Orléanisten

Orléanisten nannte man in Frankreich die Anhänger des Hauses Orléans.

Einerseits war es während der französischen Revolution die Bezeichnung der Parteigänger von Louis-Philippe II. Joseph de Bourbon, duc d’Orléans, (genannt Philippe Égalité). Andererseits bezeichnete man damit seit 1830 die Anhänger von Louis-Philippe I. während der Julimonarchie.

Letztere zählten meist zum gehobenen Mittelstand (Bourgeoisie) und lösten sich mit der Februarrevolution 1848, nach dem Sturz des französischen Königs, auf, da sie nun den rivalisierenden Parteien der Legitimisten, Bonapartisten und Republikaner kaum mehr etwas entgegenstellen konnten.

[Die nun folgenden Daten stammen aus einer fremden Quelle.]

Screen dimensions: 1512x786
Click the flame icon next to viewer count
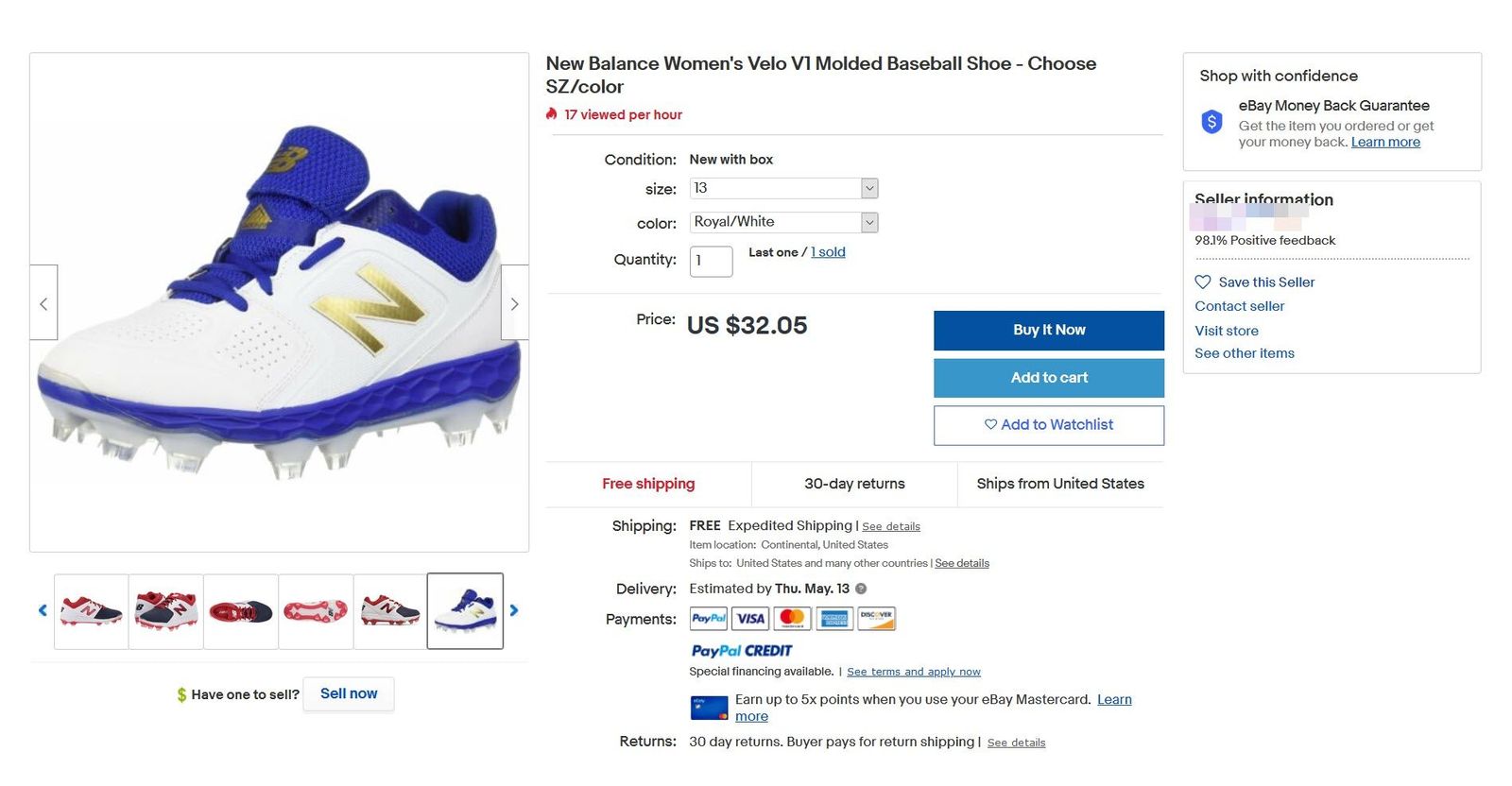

Nach dem Krieg von 1870/71 traten die Orléanisten wieder mehr in den Vordergrund; ihre ängstliche Behutsamkeit, übertriebene Rücksichtnahme auf die Klerikalen, endlich der Fusionsversuch der konservativen Teile um das Haupt der Familie, den Grafen von Paris, mit den Legitimisten, um nach dem Tod oder der Abdankung des Grafen von Chambord die legitime Nachfolge im Königtum zu sichern, entfremdeten ihnen jedoch viele liberale Mitglieder, die sich der Republik zuwandten. Die entscheidende Schwächung der monarchistischen Bewegung, die zu Beginn der Dritten Republik noch etwa das gleiche politische Gewicht wie die Republikaner und zeitweise auch die Mehrheit im Parlament hatte, trat ein, als der monarchistische Staatspräsident Patrice de Mac-Mahon am 16. Mai 1877 seinen Premier- und Innenminister entließ, beide Republikaner, und durch Monarchisten ersetzte, woraufhin er sich durch eine politische Krise gezwungen sah, Neuwahlen auszuschreiben, bei denen die Republikaner siegten; Mac-Mahon sah sich kurz darauf veranlasst, resigniert zurückzutreten, nicht zuletzt durch den Druck, den der Führer der radikaleren der beiden Republikaner-Fraktionen, Léon Gambetta, ausübte. Insgesamt konsolidierte sich damit die republikanische Regierung.